Set out exactly, line by line, the stretch of data below that begins at the line containing "21 (831, 1086)" and ends at the line containing "Galéria (107, 413)", with both ends kept.

>>>>>

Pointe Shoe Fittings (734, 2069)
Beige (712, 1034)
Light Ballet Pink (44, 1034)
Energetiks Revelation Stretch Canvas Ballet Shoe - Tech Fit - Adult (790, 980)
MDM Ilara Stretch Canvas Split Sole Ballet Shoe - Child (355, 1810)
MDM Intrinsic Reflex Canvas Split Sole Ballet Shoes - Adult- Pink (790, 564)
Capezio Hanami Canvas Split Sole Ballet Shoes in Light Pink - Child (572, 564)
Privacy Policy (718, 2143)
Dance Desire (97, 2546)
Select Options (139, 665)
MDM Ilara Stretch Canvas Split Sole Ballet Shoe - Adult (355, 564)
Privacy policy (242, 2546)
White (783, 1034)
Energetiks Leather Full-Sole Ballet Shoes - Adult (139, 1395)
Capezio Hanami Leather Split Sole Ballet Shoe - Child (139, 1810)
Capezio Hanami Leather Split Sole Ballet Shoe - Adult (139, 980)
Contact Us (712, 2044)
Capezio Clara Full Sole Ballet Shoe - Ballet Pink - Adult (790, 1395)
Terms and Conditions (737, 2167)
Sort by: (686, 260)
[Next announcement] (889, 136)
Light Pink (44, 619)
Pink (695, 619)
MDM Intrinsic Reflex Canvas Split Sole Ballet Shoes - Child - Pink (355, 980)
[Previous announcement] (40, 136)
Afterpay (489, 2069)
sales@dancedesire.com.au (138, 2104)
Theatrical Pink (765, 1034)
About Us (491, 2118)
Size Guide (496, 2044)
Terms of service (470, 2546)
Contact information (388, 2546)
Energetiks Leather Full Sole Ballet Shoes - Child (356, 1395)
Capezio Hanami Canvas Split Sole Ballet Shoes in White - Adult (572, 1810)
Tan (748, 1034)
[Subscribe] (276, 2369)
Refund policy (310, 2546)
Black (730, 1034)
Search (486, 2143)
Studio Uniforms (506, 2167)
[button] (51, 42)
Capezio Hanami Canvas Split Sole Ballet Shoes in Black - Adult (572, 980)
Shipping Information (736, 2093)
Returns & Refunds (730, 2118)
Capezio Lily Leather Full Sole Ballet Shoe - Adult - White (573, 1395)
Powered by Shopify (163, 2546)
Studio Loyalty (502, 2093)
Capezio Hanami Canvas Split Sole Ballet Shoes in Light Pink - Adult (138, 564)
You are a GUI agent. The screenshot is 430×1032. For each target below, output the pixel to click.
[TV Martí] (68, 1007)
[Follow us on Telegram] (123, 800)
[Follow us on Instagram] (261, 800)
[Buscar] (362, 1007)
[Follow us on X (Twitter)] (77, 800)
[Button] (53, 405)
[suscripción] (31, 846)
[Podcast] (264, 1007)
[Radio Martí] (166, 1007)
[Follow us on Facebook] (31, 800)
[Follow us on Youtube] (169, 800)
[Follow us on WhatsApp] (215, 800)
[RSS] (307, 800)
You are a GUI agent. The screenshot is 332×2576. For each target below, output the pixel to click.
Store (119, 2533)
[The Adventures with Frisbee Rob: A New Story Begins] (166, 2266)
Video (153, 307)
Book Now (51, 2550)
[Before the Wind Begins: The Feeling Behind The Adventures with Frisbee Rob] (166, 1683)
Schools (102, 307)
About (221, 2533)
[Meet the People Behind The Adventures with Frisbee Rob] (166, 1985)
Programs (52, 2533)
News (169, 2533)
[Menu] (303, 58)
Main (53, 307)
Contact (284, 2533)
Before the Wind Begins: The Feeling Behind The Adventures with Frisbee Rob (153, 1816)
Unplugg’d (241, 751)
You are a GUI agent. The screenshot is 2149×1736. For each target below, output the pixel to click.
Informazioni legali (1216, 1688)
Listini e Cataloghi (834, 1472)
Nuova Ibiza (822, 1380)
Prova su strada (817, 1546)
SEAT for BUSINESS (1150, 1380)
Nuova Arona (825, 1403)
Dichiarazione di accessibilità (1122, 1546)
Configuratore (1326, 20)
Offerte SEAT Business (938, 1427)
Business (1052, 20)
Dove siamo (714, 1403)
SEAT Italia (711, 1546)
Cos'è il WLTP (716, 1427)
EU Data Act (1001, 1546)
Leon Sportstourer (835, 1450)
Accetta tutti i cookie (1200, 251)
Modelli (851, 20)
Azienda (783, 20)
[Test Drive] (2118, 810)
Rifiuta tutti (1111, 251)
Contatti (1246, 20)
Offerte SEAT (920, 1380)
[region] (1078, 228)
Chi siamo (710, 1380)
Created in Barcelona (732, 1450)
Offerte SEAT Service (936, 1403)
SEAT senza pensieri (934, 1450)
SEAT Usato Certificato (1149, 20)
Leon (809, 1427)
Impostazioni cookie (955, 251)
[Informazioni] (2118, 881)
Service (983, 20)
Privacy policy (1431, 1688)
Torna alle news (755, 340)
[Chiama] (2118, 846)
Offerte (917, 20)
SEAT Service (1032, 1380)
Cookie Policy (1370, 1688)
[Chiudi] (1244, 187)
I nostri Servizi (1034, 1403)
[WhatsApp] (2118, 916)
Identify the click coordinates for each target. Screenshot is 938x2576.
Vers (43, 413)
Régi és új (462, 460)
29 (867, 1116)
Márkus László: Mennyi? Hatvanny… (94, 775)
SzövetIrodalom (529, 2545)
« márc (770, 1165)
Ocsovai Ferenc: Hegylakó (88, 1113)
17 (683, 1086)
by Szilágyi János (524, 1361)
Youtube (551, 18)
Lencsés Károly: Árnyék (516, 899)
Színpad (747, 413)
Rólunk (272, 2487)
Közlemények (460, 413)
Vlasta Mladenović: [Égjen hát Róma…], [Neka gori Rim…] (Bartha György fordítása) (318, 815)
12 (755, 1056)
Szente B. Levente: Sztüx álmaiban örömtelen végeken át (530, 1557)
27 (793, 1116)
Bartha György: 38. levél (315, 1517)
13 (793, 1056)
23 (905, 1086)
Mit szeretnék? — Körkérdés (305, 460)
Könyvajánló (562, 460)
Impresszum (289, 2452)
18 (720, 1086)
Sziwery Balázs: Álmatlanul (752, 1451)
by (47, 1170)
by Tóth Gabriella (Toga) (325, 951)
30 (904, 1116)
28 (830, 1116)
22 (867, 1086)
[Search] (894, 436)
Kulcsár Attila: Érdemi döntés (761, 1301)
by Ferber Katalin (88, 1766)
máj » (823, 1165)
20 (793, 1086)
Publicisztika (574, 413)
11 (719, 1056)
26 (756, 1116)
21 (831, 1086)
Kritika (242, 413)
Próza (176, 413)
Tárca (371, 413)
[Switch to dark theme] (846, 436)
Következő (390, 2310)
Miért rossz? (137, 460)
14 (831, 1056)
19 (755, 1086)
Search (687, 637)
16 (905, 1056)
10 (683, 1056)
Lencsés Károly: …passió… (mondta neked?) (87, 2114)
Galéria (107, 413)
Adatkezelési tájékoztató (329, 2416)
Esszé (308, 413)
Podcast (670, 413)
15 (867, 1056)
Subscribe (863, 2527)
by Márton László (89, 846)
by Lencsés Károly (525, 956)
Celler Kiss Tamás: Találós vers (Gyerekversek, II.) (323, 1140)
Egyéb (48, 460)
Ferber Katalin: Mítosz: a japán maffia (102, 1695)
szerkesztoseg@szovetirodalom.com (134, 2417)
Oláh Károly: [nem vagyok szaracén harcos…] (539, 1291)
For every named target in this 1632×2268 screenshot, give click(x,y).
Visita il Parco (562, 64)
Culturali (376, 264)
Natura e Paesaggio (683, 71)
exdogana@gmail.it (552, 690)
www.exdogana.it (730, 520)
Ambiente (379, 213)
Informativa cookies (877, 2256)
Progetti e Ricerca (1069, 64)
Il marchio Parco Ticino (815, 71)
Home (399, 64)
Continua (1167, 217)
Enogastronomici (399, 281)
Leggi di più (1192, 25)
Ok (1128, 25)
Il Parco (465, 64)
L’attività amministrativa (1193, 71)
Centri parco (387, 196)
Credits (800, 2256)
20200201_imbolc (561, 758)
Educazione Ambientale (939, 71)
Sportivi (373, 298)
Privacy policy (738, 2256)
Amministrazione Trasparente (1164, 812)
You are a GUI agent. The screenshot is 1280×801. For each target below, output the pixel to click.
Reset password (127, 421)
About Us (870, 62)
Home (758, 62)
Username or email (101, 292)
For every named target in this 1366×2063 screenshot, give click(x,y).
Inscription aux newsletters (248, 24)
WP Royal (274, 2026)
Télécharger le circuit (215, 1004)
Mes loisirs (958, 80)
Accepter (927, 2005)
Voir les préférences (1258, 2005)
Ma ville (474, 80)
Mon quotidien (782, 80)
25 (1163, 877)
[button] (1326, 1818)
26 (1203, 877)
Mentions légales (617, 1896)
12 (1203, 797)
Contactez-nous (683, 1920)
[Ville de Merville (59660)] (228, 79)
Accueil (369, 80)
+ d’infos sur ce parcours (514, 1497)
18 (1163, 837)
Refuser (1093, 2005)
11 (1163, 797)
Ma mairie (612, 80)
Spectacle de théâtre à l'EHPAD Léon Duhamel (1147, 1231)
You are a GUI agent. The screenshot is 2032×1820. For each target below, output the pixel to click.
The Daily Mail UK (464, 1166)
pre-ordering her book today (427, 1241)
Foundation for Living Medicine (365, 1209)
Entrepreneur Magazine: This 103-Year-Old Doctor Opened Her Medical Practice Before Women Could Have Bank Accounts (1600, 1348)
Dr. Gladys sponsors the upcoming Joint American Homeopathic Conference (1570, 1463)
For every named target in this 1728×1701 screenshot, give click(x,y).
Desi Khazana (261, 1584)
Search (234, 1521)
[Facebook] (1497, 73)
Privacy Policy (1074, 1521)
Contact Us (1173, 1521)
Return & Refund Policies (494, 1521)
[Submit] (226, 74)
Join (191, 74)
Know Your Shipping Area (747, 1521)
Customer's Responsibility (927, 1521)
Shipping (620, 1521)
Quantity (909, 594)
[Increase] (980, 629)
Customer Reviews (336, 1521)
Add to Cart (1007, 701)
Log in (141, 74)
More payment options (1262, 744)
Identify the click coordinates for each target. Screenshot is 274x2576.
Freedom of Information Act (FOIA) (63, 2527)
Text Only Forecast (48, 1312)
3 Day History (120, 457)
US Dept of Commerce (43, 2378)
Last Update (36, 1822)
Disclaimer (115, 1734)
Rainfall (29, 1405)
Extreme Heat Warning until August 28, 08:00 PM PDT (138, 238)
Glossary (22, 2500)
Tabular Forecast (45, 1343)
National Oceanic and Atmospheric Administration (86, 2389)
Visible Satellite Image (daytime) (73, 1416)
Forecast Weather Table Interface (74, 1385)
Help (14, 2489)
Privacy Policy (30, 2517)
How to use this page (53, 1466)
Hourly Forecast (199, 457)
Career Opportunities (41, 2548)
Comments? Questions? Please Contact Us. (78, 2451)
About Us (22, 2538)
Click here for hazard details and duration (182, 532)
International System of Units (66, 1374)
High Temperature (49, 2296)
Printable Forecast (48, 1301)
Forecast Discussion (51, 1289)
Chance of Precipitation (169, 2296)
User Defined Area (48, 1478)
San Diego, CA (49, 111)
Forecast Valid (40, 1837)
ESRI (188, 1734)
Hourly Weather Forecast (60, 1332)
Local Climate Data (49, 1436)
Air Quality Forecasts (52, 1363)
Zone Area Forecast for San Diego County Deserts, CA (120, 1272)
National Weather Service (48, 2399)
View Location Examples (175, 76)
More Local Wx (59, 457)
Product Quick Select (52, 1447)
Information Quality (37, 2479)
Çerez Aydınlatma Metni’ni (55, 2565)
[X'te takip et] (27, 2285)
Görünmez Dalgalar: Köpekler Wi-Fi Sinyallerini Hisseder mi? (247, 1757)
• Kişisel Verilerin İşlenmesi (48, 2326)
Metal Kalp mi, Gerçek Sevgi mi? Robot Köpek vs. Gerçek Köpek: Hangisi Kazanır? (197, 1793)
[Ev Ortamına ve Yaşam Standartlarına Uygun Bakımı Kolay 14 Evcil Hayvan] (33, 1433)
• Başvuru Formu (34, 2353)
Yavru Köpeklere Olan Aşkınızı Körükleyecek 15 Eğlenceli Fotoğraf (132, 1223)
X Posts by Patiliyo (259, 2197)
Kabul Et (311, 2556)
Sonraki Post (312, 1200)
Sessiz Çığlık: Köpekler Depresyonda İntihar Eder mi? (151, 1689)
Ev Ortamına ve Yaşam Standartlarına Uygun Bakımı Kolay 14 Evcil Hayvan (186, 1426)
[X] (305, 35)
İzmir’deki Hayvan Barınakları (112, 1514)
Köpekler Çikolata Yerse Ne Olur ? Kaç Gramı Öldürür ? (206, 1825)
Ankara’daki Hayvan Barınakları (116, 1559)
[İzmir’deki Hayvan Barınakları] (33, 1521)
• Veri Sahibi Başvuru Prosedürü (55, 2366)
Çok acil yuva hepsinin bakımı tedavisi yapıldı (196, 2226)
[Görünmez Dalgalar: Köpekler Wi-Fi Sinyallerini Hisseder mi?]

<<<<<

RESULT FOR THIS EXERCISE:
21 (831, 1086)
Kritika (242, 413)
Próza (176, 413)
Tárca (371, 413)
[Switch to dark theme] (846, 436)
Következő (390, 2310)
Miért rossz? (137, 460)
14 (831, 1056)
19 (755, 1086)
Search (687, 637)
16 (905, 1056)
10 (683, 1056)
Lencsés Károly: …passió… (mondta neked?) (87, 2114)
Galéria (107, 413)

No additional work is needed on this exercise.